Amy Moran is a marine biologist at the University of Hawaii in Manoa. “It’s been unclear for a long time how they actually move oxygen through their bodies,” she says. After all, they animals’ hearts appeared too feeble to do the necessary blood pumping.
To study these animals, Moran and her colleagues traveled to the waters around Antarctica. There, they dove beneath the ice to collect them. They harvested several different species. Back in the lab, the researchers injected fluorescent dye into the animals’ hearts, then watched where the blood went when the heart was beating. The blood went only to the animal’s head, body and proboscis, they found — not its legs.

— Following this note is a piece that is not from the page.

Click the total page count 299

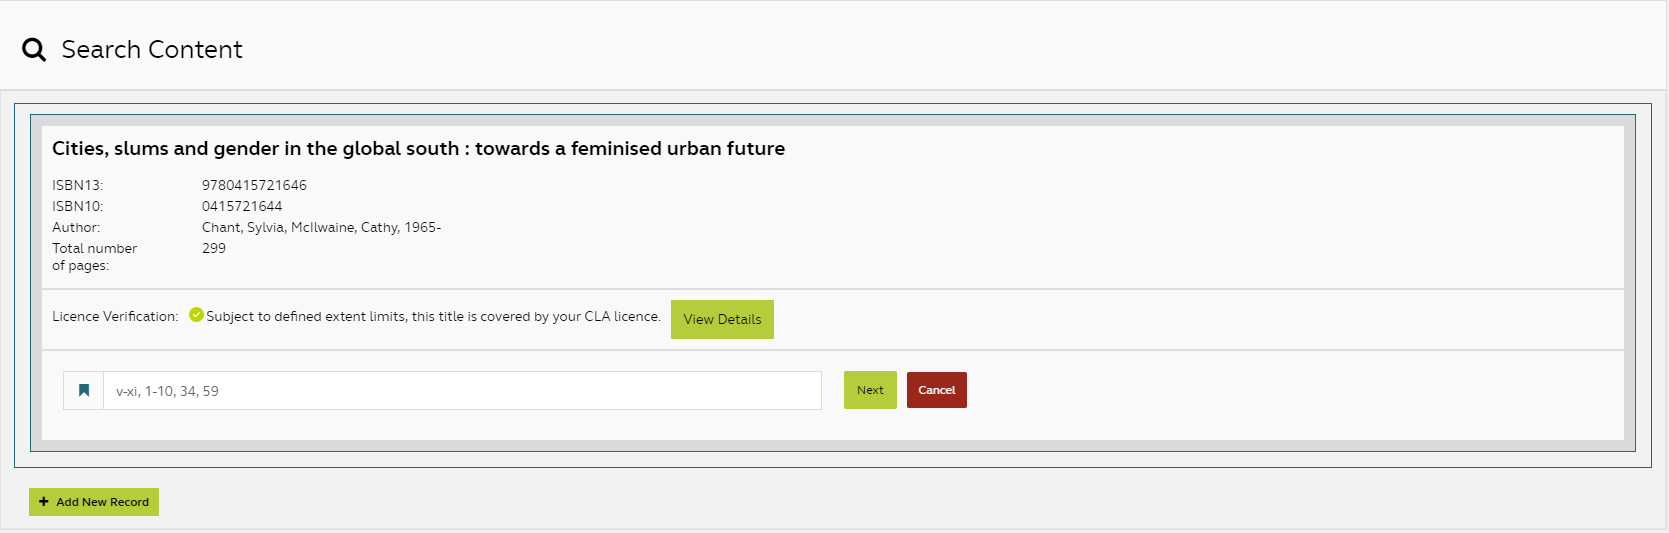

Inside those long legs are tube-like digestive systems, similar to intestines. The scientists took a closer look at those legs. They saw that as the spiders digested food, the guts in the legs contracted in waves.
The researchers wondered if these contractions helped pump blood. To find out, they inserted electrodes into the animals’ legs. The electrodes used electricity to spark a chemical reaction with oxygen in the legs’ liquid. Then they measured the oxygen levels present. Sure enough, gut contractions were moving oxygen around the body.
In another test, the scientists put sea spiders in water with low levels of oxygen. Contractions in the animals’ leggy guts sped up. This is similar to what happens in people deprived of oxygen: Their heart beats faster. The same thing also happened when they studied several species of sea spiders from temperate waters.
There are a few other animals, such as jellyfish, in which the gut plays a role in circulation. But this has never been seen before in a more complex animal that has separate digestive and circulatory systems, Moran says.
She and her team described their findings July 10 in Current Biology.
Louis Burnett is a comparative physiologist at the College of Charleston in South Carolina. He, too, finds the new sea-spider observations exciting. “The way they [circulate oxygen] is unique,” he says. “It’s a pretty novel finding because not a whole lot is known about sea spiders and how they breathe.”
Don’t fear the sea spiders
If you find sea spiders creepy, you’re not alone. Moran says she has always “had a thing” about land spiders and is especially afraid of them jumping on her. But once she spent time with sea spiders, she got over her fear. For one thing, although they have eight legs, they’re not really spiders. Both are arthropods. But spiders belong to a group called arachnids (Ah-RAK-nidz). Sea spiders are something else: pycnogonids (PIK-no-GO-nidz).
Sea spiders are colorful and very slow. Moran even finds them kind of cute. Like cats, these animals spend a lot of time grooming themselves. And the males care for the eggs. To do this, they shape the eggs into “donuts” and wear them on their legs while crawling around.
“It took me a while to get used to them,” Moran says. “But now I find them quite beautiful.”